Unnamed: 0_level_0,Unnamed: 1_level_0,mean,mean,mean
Unnamed: 0_level_1,Unnamed: 1_level_1,mean_climate_support_after,mean_climate_support_before,mean_climate_support_change
treatment_value,treatment_frame,Unnamed: 2_level_2,Unnamed: 3_level_2,Unnamed: 4_level_2
0,No framing,1.590909,1.545455,0.045455
1,Positive science,1.795455,1.670455,0.125
2,Negative science,1.972222,1.763889,0.208333
3,Religious,1.857143,1.75,0.107143
4,Equity,1.916667,1.866667,0.05
5,Efficiency,1.953125,1.914062,0.039062
6,Secular,1.990741,1.87963,0.111111


In [5]:
pd.pivot_table(data, values=["mean_climate_support_after", 'mean_climate_support_before', 'mean_climate_support_change'],
               index=["party_id", "treatment_frame"], aggfunc=['mean'])

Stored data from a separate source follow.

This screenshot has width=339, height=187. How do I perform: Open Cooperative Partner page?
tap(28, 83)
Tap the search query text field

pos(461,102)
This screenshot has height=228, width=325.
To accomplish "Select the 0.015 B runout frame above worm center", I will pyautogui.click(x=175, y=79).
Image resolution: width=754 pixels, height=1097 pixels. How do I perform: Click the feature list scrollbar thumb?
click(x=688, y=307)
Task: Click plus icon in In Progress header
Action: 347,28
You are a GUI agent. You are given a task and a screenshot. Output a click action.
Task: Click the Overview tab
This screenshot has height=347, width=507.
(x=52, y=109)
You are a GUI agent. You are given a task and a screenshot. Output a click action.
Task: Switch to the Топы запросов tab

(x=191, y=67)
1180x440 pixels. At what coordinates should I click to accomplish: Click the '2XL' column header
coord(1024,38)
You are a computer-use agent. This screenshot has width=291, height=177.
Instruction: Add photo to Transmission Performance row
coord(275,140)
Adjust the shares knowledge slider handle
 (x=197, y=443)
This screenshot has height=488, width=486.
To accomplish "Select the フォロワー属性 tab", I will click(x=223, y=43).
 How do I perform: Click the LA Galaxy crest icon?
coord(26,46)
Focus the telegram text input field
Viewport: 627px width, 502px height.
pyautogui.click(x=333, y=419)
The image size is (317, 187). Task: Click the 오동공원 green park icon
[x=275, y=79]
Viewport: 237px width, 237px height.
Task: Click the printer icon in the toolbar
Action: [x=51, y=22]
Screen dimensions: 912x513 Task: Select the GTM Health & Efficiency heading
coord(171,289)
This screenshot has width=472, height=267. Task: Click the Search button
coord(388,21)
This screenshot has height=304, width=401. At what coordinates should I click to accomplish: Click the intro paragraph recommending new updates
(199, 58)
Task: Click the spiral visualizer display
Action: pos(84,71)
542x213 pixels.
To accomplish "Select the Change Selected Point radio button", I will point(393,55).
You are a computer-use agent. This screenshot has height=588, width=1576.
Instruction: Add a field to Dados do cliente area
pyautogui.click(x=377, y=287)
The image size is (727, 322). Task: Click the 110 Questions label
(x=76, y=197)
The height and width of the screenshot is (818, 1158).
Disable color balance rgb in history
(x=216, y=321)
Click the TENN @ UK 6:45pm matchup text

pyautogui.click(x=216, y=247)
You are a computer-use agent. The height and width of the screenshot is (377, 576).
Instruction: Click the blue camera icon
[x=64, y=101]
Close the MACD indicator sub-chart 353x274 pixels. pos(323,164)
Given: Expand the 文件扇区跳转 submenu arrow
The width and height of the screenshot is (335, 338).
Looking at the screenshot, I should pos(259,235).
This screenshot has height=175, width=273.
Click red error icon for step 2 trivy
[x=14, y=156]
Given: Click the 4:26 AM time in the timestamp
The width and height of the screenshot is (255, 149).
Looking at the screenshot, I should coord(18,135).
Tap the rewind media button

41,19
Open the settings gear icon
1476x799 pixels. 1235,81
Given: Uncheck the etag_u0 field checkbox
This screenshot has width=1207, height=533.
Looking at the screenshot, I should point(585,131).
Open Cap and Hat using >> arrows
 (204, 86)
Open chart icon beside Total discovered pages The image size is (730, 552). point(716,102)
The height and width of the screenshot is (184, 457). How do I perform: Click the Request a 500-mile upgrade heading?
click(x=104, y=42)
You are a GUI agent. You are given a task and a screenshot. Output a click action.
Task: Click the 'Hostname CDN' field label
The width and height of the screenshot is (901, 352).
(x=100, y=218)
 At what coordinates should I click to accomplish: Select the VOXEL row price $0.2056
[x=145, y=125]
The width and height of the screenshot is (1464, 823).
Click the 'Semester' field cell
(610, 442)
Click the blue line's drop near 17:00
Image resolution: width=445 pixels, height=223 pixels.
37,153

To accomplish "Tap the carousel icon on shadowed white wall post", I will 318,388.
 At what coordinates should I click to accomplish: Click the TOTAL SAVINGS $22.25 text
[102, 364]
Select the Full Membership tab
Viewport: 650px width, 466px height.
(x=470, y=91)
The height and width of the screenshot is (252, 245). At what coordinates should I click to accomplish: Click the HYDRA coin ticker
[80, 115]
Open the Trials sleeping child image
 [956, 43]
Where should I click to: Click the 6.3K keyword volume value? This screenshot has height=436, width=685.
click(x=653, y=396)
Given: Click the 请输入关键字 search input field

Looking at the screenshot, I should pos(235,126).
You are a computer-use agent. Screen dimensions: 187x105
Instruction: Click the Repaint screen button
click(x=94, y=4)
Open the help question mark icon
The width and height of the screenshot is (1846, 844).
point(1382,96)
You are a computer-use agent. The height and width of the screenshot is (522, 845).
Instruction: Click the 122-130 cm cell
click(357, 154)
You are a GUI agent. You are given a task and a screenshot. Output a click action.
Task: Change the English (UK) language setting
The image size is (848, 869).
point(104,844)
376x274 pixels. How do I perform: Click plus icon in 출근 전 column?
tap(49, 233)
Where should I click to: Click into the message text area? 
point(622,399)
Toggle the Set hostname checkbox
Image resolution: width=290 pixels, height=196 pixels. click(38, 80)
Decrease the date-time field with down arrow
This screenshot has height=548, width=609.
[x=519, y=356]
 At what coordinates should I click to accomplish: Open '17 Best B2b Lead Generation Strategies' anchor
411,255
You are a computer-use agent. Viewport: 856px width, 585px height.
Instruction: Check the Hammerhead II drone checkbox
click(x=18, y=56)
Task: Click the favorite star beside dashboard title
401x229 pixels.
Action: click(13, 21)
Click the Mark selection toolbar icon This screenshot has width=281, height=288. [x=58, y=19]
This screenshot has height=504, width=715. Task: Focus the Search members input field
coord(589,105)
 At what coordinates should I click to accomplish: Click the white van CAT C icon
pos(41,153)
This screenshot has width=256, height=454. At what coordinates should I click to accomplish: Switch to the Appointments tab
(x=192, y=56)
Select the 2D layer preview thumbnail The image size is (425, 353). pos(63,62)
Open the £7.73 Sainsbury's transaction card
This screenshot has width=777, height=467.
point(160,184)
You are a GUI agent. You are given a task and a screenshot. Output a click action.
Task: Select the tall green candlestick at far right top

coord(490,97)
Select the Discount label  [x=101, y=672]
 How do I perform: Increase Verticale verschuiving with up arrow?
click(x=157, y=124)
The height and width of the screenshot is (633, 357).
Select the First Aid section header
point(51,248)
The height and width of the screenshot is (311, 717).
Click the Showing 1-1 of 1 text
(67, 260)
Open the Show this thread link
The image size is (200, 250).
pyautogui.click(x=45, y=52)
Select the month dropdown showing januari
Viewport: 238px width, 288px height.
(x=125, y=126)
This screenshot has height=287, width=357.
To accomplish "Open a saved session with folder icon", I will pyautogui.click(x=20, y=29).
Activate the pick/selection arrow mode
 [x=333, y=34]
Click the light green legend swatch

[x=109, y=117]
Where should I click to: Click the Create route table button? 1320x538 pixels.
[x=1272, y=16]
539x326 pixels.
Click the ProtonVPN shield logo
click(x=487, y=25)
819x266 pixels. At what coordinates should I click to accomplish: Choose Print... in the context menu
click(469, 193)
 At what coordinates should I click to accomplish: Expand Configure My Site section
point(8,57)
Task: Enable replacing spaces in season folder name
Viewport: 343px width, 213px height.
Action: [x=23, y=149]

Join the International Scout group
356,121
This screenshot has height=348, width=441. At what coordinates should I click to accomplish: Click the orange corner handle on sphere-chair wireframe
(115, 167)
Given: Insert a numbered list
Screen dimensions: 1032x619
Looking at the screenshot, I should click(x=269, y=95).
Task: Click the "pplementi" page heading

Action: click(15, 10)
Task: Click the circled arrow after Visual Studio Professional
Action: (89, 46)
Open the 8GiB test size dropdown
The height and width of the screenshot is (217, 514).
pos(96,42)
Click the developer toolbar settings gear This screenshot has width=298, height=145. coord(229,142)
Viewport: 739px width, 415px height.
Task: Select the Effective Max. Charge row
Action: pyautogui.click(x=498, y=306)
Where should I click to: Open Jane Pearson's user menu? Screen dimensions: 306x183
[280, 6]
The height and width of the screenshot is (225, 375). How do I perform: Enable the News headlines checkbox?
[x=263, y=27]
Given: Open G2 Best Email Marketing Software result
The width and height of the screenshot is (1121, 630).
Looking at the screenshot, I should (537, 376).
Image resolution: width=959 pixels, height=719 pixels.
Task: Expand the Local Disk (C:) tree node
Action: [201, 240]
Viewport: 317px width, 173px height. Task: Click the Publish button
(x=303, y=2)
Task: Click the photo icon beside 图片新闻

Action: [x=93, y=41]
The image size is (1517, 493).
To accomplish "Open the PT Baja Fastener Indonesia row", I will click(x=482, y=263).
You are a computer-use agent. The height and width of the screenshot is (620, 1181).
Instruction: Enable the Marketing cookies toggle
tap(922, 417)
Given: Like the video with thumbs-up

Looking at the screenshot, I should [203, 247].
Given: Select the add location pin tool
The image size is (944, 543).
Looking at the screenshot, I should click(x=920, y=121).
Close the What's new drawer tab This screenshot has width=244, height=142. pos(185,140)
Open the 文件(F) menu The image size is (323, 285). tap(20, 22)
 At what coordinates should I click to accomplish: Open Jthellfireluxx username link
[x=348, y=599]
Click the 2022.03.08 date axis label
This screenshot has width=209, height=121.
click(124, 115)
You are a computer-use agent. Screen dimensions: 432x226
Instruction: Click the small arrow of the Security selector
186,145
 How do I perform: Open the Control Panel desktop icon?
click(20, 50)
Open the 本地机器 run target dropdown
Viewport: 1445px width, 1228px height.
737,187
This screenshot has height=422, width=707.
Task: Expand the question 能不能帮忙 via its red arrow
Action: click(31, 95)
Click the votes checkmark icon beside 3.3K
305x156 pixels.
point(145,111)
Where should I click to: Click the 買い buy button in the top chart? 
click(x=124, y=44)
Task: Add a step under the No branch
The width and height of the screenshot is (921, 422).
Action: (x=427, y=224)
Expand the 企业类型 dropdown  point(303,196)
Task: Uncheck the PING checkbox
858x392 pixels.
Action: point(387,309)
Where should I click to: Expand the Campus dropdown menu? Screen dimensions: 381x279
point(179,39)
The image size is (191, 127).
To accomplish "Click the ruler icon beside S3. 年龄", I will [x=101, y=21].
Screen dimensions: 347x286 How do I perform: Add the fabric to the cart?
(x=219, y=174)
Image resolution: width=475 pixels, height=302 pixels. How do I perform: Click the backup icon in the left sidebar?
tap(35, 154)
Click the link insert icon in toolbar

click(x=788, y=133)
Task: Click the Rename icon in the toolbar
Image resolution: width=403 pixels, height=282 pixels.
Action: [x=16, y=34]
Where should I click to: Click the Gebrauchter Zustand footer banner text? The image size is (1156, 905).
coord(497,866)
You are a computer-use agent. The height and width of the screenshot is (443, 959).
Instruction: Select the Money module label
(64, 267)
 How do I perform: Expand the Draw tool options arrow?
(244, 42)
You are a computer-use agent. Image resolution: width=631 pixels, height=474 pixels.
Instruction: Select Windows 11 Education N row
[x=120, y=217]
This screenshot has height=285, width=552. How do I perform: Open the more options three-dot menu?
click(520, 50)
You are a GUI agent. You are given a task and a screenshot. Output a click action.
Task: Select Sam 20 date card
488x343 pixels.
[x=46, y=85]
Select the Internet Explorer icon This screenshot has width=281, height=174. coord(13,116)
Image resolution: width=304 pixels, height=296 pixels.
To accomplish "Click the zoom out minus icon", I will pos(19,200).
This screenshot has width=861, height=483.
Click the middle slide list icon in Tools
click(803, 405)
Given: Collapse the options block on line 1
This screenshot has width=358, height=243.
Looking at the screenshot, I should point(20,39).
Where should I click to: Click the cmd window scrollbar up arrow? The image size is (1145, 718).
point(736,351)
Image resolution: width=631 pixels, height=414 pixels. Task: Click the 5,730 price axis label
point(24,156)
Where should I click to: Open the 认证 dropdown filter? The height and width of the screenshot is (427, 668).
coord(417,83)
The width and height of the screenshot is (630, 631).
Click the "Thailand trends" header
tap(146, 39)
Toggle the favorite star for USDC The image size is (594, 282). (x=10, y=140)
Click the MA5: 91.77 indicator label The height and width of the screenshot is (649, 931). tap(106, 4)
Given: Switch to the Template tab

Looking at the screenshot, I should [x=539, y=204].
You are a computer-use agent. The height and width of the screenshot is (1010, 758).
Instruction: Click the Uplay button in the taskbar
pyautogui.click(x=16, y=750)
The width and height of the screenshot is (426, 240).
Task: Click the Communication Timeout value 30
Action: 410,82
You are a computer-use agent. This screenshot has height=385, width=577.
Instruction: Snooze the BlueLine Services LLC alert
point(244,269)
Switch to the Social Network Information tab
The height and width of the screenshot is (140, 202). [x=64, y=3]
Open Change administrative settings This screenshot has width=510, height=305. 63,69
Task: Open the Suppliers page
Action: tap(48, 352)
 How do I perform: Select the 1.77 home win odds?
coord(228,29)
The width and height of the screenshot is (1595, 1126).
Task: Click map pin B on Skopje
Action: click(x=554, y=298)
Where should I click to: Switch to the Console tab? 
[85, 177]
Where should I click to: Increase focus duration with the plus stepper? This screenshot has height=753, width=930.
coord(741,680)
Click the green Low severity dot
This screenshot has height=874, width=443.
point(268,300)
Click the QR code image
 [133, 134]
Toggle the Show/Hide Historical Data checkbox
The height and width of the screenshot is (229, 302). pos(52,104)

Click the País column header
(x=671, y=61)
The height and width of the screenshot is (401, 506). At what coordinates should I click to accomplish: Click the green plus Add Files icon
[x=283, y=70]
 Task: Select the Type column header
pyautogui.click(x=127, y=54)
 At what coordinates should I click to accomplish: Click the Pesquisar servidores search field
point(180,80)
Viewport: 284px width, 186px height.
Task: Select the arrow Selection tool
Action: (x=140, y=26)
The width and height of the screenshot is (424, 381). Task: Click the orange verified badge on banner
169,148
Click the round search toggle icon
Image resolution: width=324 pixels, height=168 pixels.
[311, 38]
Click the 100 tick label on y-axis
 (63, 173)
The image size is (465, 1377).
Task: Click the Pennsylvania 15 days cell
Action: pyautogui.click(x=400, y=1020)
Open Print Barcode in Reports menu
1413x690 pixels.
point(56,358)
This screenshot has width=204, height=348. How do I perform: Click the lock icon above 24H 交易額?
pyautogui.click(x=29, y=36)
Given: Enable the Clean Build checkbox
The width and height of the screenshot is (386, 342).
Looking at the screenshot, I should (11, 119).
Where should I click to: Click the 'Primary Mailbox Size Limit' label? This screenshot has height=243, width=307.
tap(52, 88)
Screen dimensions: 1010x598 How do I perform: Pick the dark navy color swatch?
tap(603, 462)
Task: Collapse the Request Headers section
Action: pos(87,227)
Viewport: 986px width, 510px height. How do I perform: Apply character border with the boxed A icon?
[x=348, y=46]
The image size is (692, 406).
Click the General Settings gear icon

Unnamed: 0_level_0,Unnamed: 1_level_0,mean,mean,mean
Unnamed: 0_level_1,Unnamed: 1_level_1,mean_climate_support_after,mean_climate_support_before,mean_climate_support_change
party_id,treatment_frame,Unnamed: 2_level_2,Unnamed: 3_level_2,Unnamed: 4_level_2
Democrat,Efficiency,2.333333,2.270833,0.0625
Democrat,Equity,1.946429,1.946429,0.0
Democrat,Negative science,2.55,2.2,0.35
Democrat,No framing,1.725,1.6,0.125
Democrat,Positive science,2.34375,2.1875,0.15625
Democrat,Religious,2.026316,1.947368,0.078947
Democrat,Secular,1.980769,1.865385,0.115385
Independent,Efficiency,1.946429,1.803571,0.142857
Independent,Equity,1.9,1.9,0.0
Independent,Negative science,2.0625,2.0,0.0625


### Linear Regression:

In [6]:
def lin_estimator_mult_treat_formula(data, y_var, treatment_vars, covariates):
    """
    Inputs:
        data: pandas dataframe containing all x and y columns
        y_var: name of y variable
        treatment_vars: 
        covariates: list of string names of covariate

    Returns: Lin estimator model, formula
    """
    # Demean the covariates
    for cov in covariates:
        data[cov + '_demeaned'] = data[cov].dropna() - data[cov].dropna().mean()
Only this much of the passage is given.